A simple vista, cualquiera podría confundirlo con un pepino o un calabacín. Su forma alargada, su piel verde y las pronunciadas estrías que recorren el fruto alimentan el equívoco. Sin embargo, el ejemplar mostrado por Raíces del Cerrato pertenece a una antigua variedad de melón que todavía sobrevive en algunas huertas tradicionales españolas: el alficoz.
«Esto no es un pepino gigante y probablemente nunca lo hayas visto», comienza explicando la protagonista del vídeo publicado por este proyecto rural de Castilla y León. En las imágenes sostiene un ejemplar de gran tamaño mientras descubre las características de una hortaliza desconocida para buena parte de la población.
Un melón que se come como un pepino
El alficoz (Cucumis melo var. flexuosus), también llamado cohombro, melón serpiente o pepino armenio, pertenece botánicamente a la misma especie que el melón, aunque se recolecta cuando todavía está inmaduro y se consume como una verdura.
Según una ficha del Ministerio de Agricultura, sus frutos pueden alcanzar un metro de longitud o incluso superarlo. Normalmente son curvados, presentan surcos longitudinales y esconden una carne blanca o verdosa, crujiente, acuosa y poco dulce. «Aunque parece y sabe a pepino, es en realidad una variedad de melón», señala la agricultora. También destaca que su sabor es «mucho más suave y dulce» que el del pepino y que, según explica, no amarga y resulta más fácil de digerir para muchas personas.
La recolección temprana es esencial. Si se deja madurar, su carne cambia de color y adquiere aroma, pero tradicionalmente se ha consumido inmaduro, cortado en rodajas y preparado de una forma muy similar al pepino.
Una superviviente de las huertas tradicionales
El alficoz se cultiva desde hace centenares de años en diferentes puntos de la cuenca mediterránea. En España ha estado especialmente vinculado a las huertas levantinas, aunque el conocimiento tradicional recogido por el Ministerio de Agricultura también documenta su presencia bajo diferentes nombres en otras regiones.

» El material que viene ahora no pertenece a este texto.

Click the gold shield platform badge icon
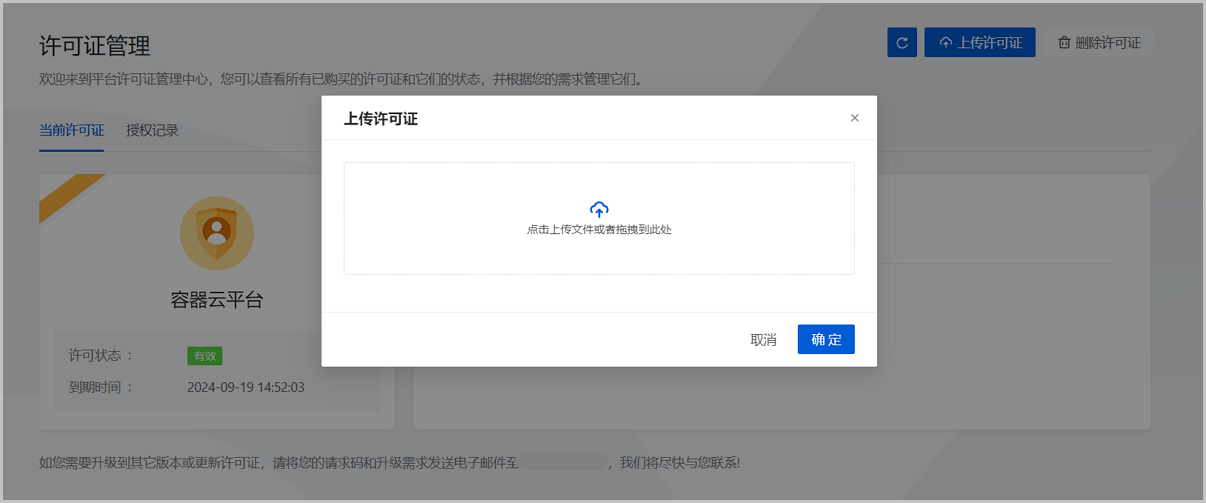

La variedad procede de los tipos de melón domesticados en Asia que posteriormente se extendieron por el Mediterráneo. Actualmente continúa cultivándose desde Marruecos hasta la India, pasando por Turquía, el norte de África y Oriente Próximo, aunque en España ha quedado relegada principalmente a huertas familiares, pequeñas explotaciones y proyectos de recuperación de semillas tradicionales.

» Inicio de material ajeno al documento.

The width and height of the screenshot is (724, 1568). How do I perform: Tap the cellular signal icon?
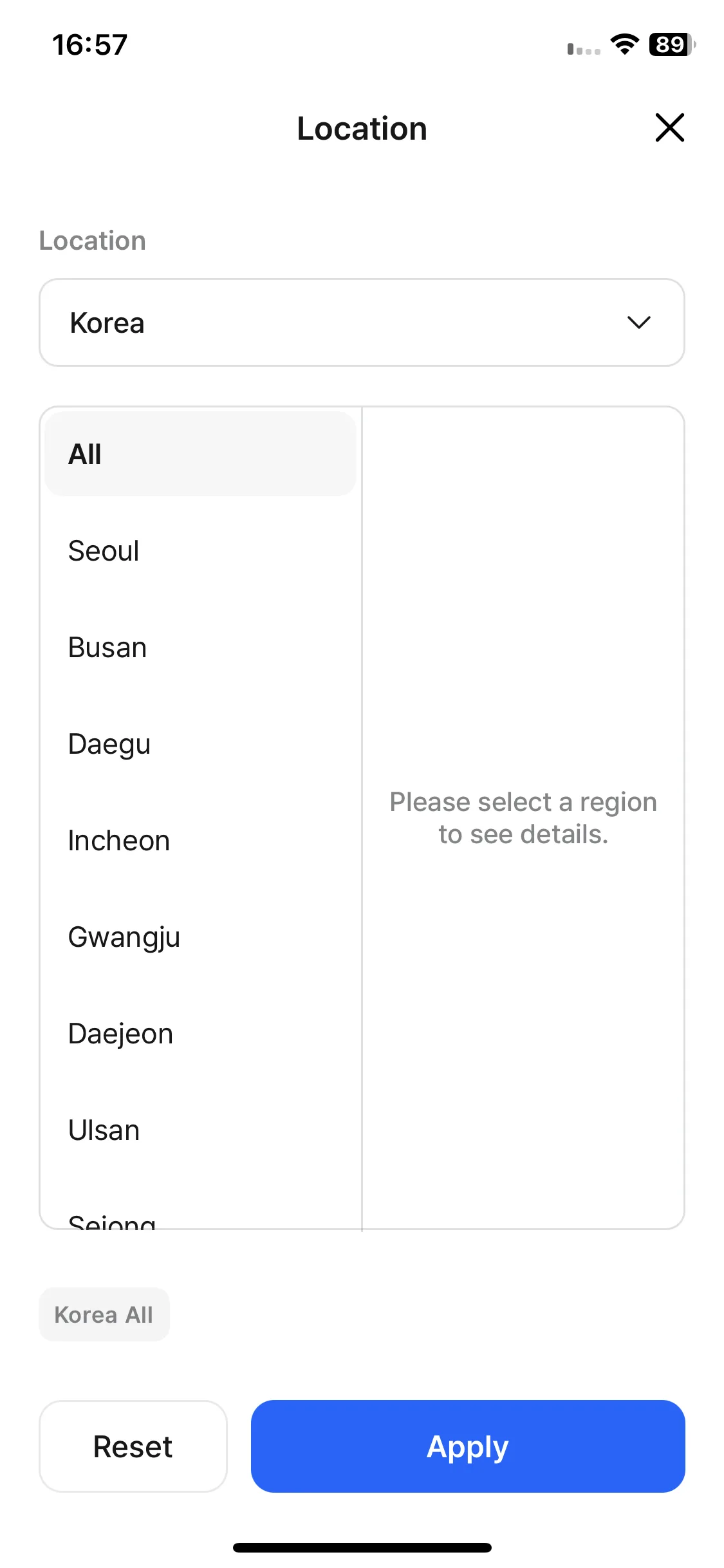[x=584, y=48]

Raíces del Cerrato, una iniciativa creada para revitalizar la vida rural de Castilla y León mediante la tradición, la sostenibilidad y la innovación, cultiva este tipo de productos en su propia huerta. «La verdad, no entendemos por qué dejó de cultivarse tanto», reconoce la protagonista.

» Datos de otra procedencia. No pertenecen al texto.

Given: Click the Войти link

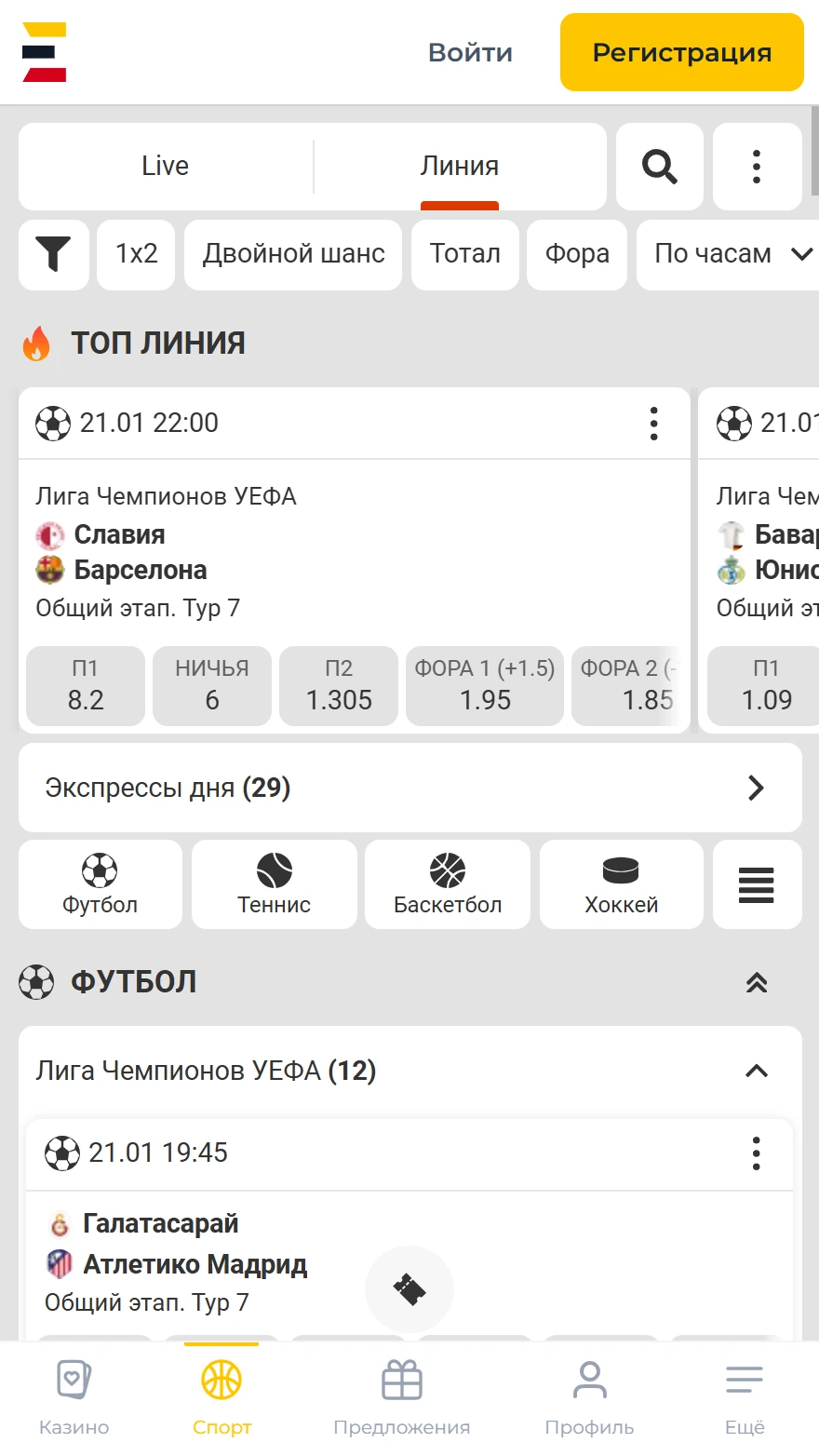Looking at the screenshot, I should pos(470,53).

Su textura crujiente y su abundante contenido en agua lo convierten en un alimento especialmente refrescante durante los meses de calor. «Nosotros lo tomamos sobre todo en ensalada», explica antes de anunciar que seguirán mostrando otras variedades tradicionales que todavía conservan en su huerta y que, como el alficoz, han ido desapareciendo silenciosamente del campo español.